A lot of fitness buffs often focus on building their muscles when working out. But it turns out that focusing on movements instead of muscles can net you better results and can help you make the most out of your workout session.
The movement-focused approach
Children do most things instinctively. If a child drops a toy on the ground, he will reach down with heels flat on the floor and his butt near the ground. The child will keep his chest up and his back arched. Doesn’t his posture look like a perfect squat?
Now, ask an adult to pick something up. He will probably put his spine in an uncomfortable position and bend at the hips, with a rounded back.
Unlike the child who instinctively knows how to move his body, an adolescent can be conditioned by the adults around him to move a certain way until he gets used to uncomfortable and often unnatural movements.
Kinesiology, the academic discipline that guides human understanding of exercise, studies movements and not muscles.
Kinesiology brings together various fields, such as fitness and exercise science, physiology and even neuroscience. Kinesiologists study how people of all ages and fitness levels use their motor skills in their daily lives.
Kinesiology is usually applied to:
- Physical education and rehabilitation programs (for those with diseases, disabilities or injuries)
- Sports management
However, people have gotten used to focusing on muscles while working out. This could be the reason why a muscle-focused approach isn’t helping you achieve your fitness goals.
Before the heyday of health and fitness, lifting weights was uncommon. When the mid-20th century rolled around, knowledge of human performance evolved and health experts found that resistance training is essential for optimizing it.
These days, weight training has become more popular. People who work out several days a week, daily gym-goers and professional athletes now lift weights to keep their bodies in great shape.
Experienced athletes train to become more efficient within a certain movement while the modern fitness industry tends to focus on the muscles that perform these movements, such as your biceps, triceps, glutes and quads.
But if you truly want to make your workout more efficient, consider structuring your routine by patterns of movement, like a horizontal push, hip hinge or anti-lateral flexion.

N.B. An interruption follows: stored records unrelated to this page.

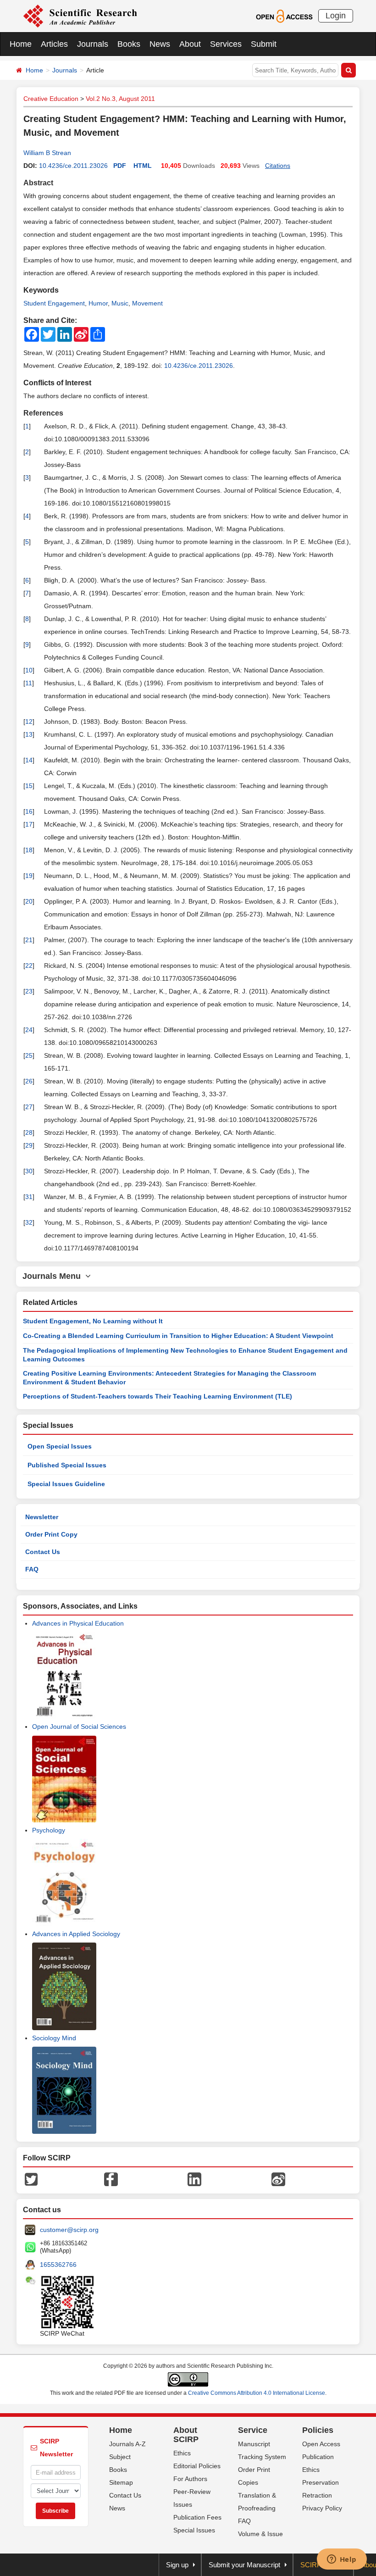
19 (29, 875)
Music (119, 303)
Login (336, 15)
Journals (92, 44)
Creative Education (50, 98)
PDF (119, 165)
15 (29, 785)
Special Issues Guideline (66, 1484)
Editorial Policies (197, 2466)
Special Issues (194, 2530)
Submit (263, 44)
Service (252, 2430)
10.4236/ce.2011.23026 (73, 165)
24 (29, 1029)
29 (29, 1145)
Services (226, 44)
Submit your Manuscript (244, 2565)
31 (29, 1196)
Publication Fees (197, 2517)
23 (29, 991)
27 (29, 1106)
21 (29, 940)
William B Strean (47, 152)
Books (128, 44)
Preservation (320, 2482)
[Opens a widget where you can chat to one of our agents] (341, 2559)
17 (29, 824)
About (190, 44)
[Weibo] (278, 2178)
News (159, 44)
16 (29, 811)
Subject (120, 2456)
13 (29, 734)
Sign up (177, 2565)
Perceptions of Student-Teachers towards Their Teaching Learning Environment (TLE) (157, 1396)
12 (29, 721)
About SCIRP (186, 2435)
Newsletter (41, 1517)
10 (29, 670)
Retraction (317, 2495)
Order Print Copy (51, 1534)
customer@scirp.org (69, 2229)
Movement (147, 303)
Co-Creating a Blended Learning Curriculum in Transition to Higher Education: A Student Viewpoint (178, 1335)
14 (29, 760)
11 (28, 683)
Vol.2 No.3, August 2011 (120, 98)
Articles (54, 44)
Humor (98, 303)
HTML (142, 165)
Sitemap (121, 2482)
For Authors (190, 2478)
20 (29, 901)
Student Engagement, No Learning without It (93, 1321)
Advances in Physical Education (78, 1623)
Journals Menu (53, 1276)
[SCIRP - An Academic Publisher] (80, 15)
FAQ (32, 1569)
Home (21, 44)
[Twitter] (31, 2178)
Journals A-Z (127, 2444)
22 (29, 965)
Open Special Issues (60, 1446)
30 (29, 1171)
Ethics (182, 2453)
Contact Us (42, 1551)
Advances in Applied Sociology (76, 1934)
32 (29, 1222)
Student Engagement (54, 303)
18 (29, 850)
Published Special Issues (67, 1465)
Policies (317, 2430)
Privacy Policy (322, 2508)
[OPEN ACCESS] (284, 15)
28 (29, 1132)
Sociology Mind (54, 2038)
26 (29, 1081)
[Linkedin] (194, 2178)
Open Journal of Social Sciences (79, 1726)
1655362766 (58, 2264)
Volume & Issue (260, 2533)
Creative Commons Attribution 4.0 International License (256, 2393)
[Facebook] (111, 2178)
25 (29, 1055)
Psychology (48, 1830)
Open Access (321, 2444)
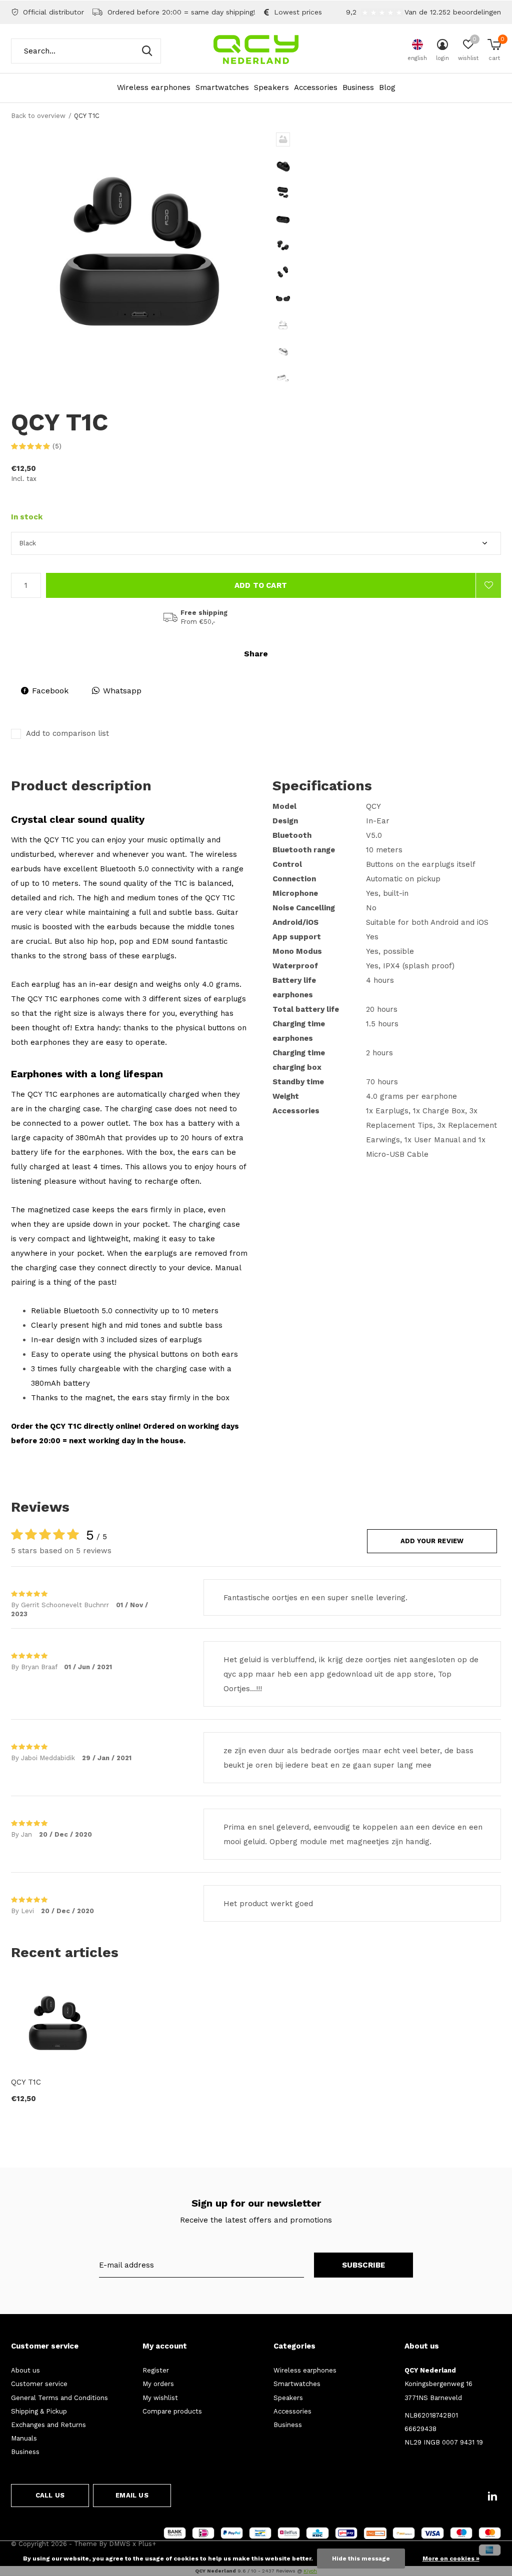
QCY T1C (26, 2082)
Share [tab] (256, 653)
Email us (132, 2495)
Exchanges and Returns (48, 2425)
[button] (348, 139)
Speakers (271, 87)
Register (155, 2370)
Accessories (316, 87)
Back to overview (38, 115)
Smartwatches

Doing so will help you reach your goals faster and more efficiently.
A movement-focused workout will also lower the risk of injury since these movements are the most natural for humans. (Related: Maintaining wellness: The importance of stretching and staying limber.)
Sample movement-focused workout
To apply movement-focused training to your own workout routine, go back to the basics.
Strip down every exercise to its basic pattern of human movement. For example, instead of focusing on your shoulders, think “vertical press.” Instead of a deadlift, focus on a “hip hinge.”
Practice your new movement-focused routine with this full-body workout.
1. Hip flexion
- Dumbbell goblet squat – Do 3 sets of 10 reps.
- Bulgarian split squat – Do 3 sets of 12 reps per leg.
- High box dumbbell step-up – Do 3 sets of 12 reps per leg.
2. Horizontal push/pull
- Lying single-arm chest press – Do 3 sets of 10 reps per arm.
- Bent-over single-arm row – Do 3 sets of 12 reps per arm.
- (Circuit) standing resistance band chest press with standing resistance band row – Do 3 sets of 12 reps each.
If you’re a beginner and you’re not sure where to start with strength training for fitness or weight management, you can get help by checking online tutorials. Another option is to read books on fitness or consult trustworthy trainers who can teach you the proper techniques for movement-focused training.
Your routine doesn’t have to change drastically. You just need to get used to having a different mindset for your exercises.
Instead of exercising to target a specific muscle, think of the movement patterns involved in your workout routine. You’ll have better results, improve your performance and boost your overall health – the ultimate fitness goal.